Those are beautiful. I've seen something like this. This book Photo Inspiration: Secrets Behind Stunning Images: 1x.com: Amazon.com: Kindle Store.
The last pic of the kindle sample shows a shot similar to what you are talking about, but the "how to" on that shot requires purchase and I was browsing at the time.

Looks like its a merge of two photos, one macro and one landscape? Camera settings for two pics are given.

I'd love to try it, but I'll have to decide if it is worth my $21 given my meager level of talent.

Good luck!


----------



## rhymeorreason (Mar 25, 2013)

Hi squirrels,

Thanks for the reply.
I've just had a look at that book on Amazon, looks great. Definitley worth a buy


----------



## squirrels (Mar 25, 2013)

rhymeorreason said:


> Hi squirrels,
> 
> Thanks for the reply.
> I've just had a look at that book on Amazon, looks great.
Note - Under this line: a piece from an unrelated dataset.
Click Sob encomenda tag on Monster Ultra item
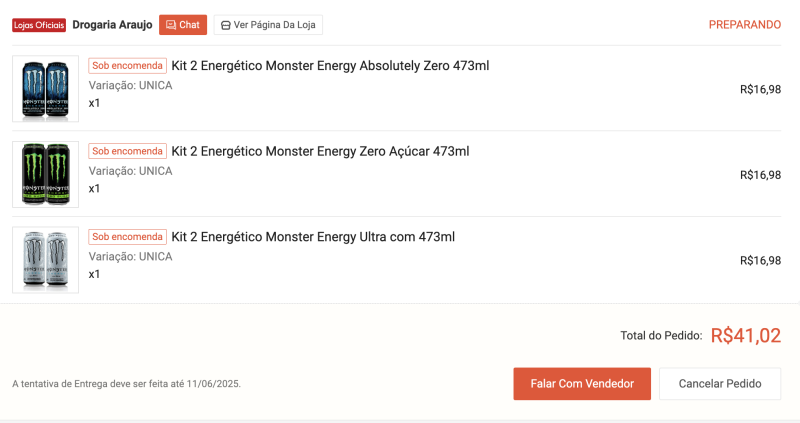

Definitley worth a buy



I might have to pick it up after all too.  

I gave it a try and think two photos 1 macro should get you going in the right direction.




And I now have a new favorite way to keep from being productive!


----------



## Mully (Mar 25, 2013)

Vaseline on glass can give a look like this.....apply the Vaseline on a piece of glass and put it in front of the lens


----------



## amolitor (Mar 25, 2013)

Some of the photo descriptions give some clues. There are certainly elements of collage involved here. Some of them appear to be inverted, or to at any rate contain inverted elements. I'm also seeing long exposures, multiple exposures, and possibly some long exposures with flash involved.

The artist seems to be using multiple techniques (at least 2 or 3, I think, and possibly many more) to create raw imagery, which are then assembled together in both as layers with translucency, and as collage elements, placing elements within the frame.


----------



## skieur (Mar 25, 2013)

Not impressed.  I could do much of that with a computer and fractal software.


----------



## Ilovemycam (Mar 25, 2013)

They are freaky. Thanks!


----------



## squirrels (Mar 25, 2013)

skieur said:


> Not impressed.  I could do much of that with a computer and fractal software.




Come on and play. Show us what you've got!

ETA: I bet mishelle can rock this whole genre out.


----------



## Ballistics (Mar 25, 2013)

skieur said:


> Not impressed.  I could do much of that with a computer and fractal software.



I bet you couldn't.


----------



## jenko (Mar 26, 2013)

My take: 

They are using a high quality variable ND filter, like Heliopan or Singh Ray. Very low f/stops and super long exposure times. The filter eliminates most noise typical of these settings. Some of these filters have excellent glass. Heliopan uses Zeiss glass. 

There is also post processing involved. A blurred copy layer and a desaturated layer, maybe. Then the usual tweaks. It also looks like a texture layer is used in some of them.


----------



## Compaq (Mar 26, 2013)

The closest thing I have is a scene involving a low sun and lots of fog.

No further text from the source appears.